INDOPOSCO.ID – Tragedi pembajakan pesawat DC 9 milik Garuda Indonesia atau dikenal “Woyla” pada 28 Maret 1981 silam menyimpan cerita menegangkan. Pesawat itu dibajak di udara antara Palembang-Medan.
Pesawat dengan nomor penerbangan GA 206 itu diterbangkan pilot Kapten Herman Rante dan kopilot Hedhy Djuantoro. Seperti apa ketegangan peristiwa tersebut, Hedhy akan menuturkannya.
Awalnya pesawat itu berangkat dari Bandara Kemayoran, Jakarta Pusat semuanya tampak normal-normal saja. Kemudian pesawat transit di bandara Talangbetutu, Palembang dan lepas landas menuju Bandara Polonia, Medan.
“Waktu itu masih di Kemayoran Jakarta Pusat, take off sekitar 06.30 WIB pagi, bersama kapten pilot Herman Rante berangkat sampai ke Palembang biasa saja, cuaca cerah,” kata Hedhy Djuantoro dalam podcast Ngobrol Ala Indoposco (Ngaco), Sabtu (19/6/2021).
Pesawat yang memiliki rute Jakarta-Medan itu dibajak setelah tinggal landas dari Palembang. Ketika melampaui ketinggian 1.000 kaki terdengar kegaduhan berasal dari kursi penumpang.
“Pada waktu kita mau take off. Tidak lama, saya dengar ada suara gedebag, gedebug. Ada apa di belakang? tahunya ada yang masuk ke depan dua orang. Sambil tertawa,” tutur Hedhy.
Semula ia masih tidak menganggap serius kedatangan orang ke ruang kokpit. Kemudian salah satu diantara orang tersebut menodongkan senjata api, membuat suasana mencekam.
“Ini orang masuk terus omongnya nggak serius, sambil nodong pistol dia bilang pesawat kita kuasai,” cerita pria yang kini berusia 68 tahun itu.
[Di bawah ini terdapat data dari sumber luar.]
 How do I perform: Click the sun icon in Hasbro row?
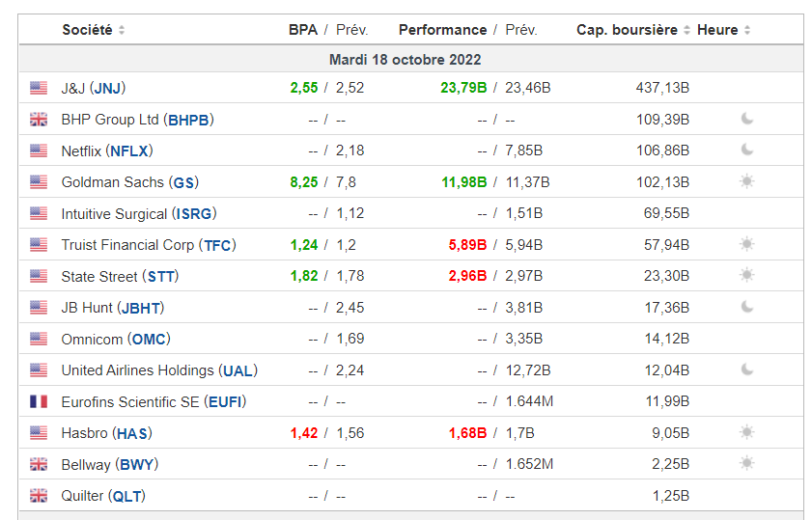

Pesawat itu diperkirakan mengangkut 57 penumpang. Pembajak yang berjumlah lima orang pimpinan Imran bin Muhammad Zein itu meminta pilot terbang menuju Kolombo, Sri Lanka.
“Dia kokang pistolnya, rupanya di dalam ada peluru. Saya kira tadinya pistol mainan. Kita tanya, mau apa? Kita mau ke Kolombo. Wah, saya kaget. Itu jauh di Sri Lanka,” beber Hedhy. (dan)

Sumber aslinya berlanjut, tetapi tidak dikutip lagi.